Most people associated with the excavation of the graves assumed the soldiers’ identities would remain unknown. Dalton Rector, a member of the NVRHA, however, was not one of those people. He went on a mission to figure out the identities of the soldiers using clues from the grave. Here are the important clues that were used to determine that these soldiers were from the 1st Massachusetts Infantry:

  1. The forensic data from the Smithsonian Institution showed a gunshot wound to the head for one of the soldiers. The possible cause for the wound is battle. The Battle of Blackburn’s Ford is the closest battle to Centreville.
  2. The uniforms worn by the soldiers in the graves were an early and unique style of U.S. uniform with small buttons down the front and on the shoulders. That type of uniform was worn by the 1st Massachusetts Infantry, and the 1st Massachusetts fought in the Battle of Blackburn’s Ford.
  3. The ages of the dead soldiers in the graves, as determined by forensic analysis at the Smithsonian, matched the ages of Massachusetts soldiers killed at the Battle of Blackburn’s Ford. The forensic analysis also showed one soldier was between the ages of 16 and 18. Albert Wentworth of the 1st Massachusetts, killed at the Blackburn’s Ford, was 17 years old.
  4. One of the soldiers was wearing baseball shoes. That was very uncommon during the Civil War, particularly in battle. One of the Massachusetts soldiers killed in the Blackburn’s Ford was on a club baseball team in Boston just before the war.
  5. After researching the regimental history of the 1st Massachusetts Infantry, the document described the burial of the soldiers after the battle at the location where the graves were found.

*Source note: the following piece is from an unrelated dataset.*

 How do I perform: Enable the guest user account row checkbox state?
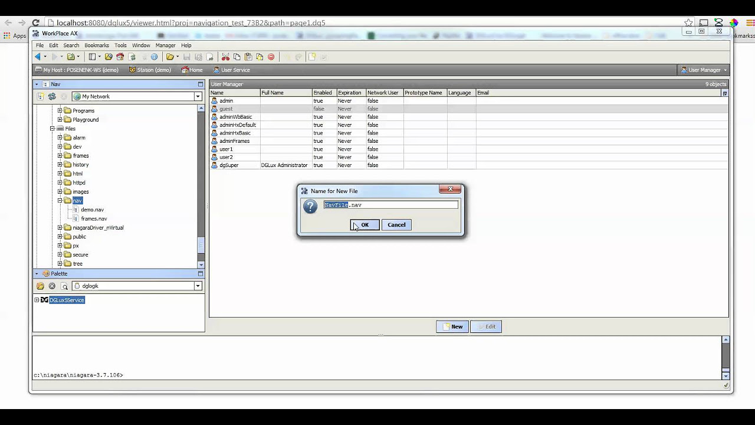[319, 109]
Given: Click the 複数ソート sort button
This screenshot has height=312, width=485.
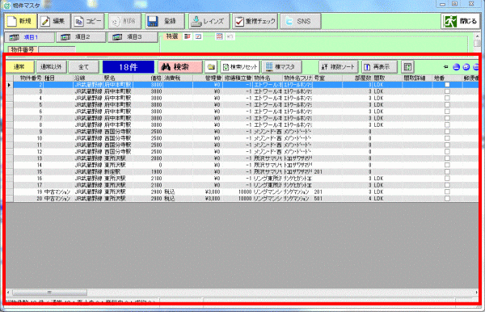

Returning home to Massachusetts

Frank Haley, a member of the Sons of Union Veterans of the Civil War, Rector and Johnson worked to bring the remains of the soldiers back to Massachusetts. In 2006, Massachusetts National Cemetery Director Paul McFarland agreed to accept the soldiers into his cemetery in Bourne, Mass.

A parade and military burial followed. Johnson and Rector attended the event. Because DNA testing was not done on the soldiers’ remains — it was more expensive and less available over a decade ago — the soldiers were buried as unknown.  However, by aligning ages of the soldiers from the Smithsonian’s forensic data with that of the soldiers killed at Blackburn’s Ford, these were suggested as the names of the soldiers in the graves in Bourne, Mass.:

  • William A. Smart, Company G., 20, of Cambridge.
  • Albert F. Wentworth, 17, Company H, of Chelsea.
  • Thomas Roome, 30, Company G, of Boston.
  • George Bacon, 22, Company H, of Chelsea.
  • Gordon Forrest, 22, Company G, of Malden
  • James Silvey, 23, Company G, of Boston.

A McDonald’s stands on the site in Centreville where the graves were discovered, next to Route 28, just south of Route 29. There is an effort to place a Civil War Trails marker at that location.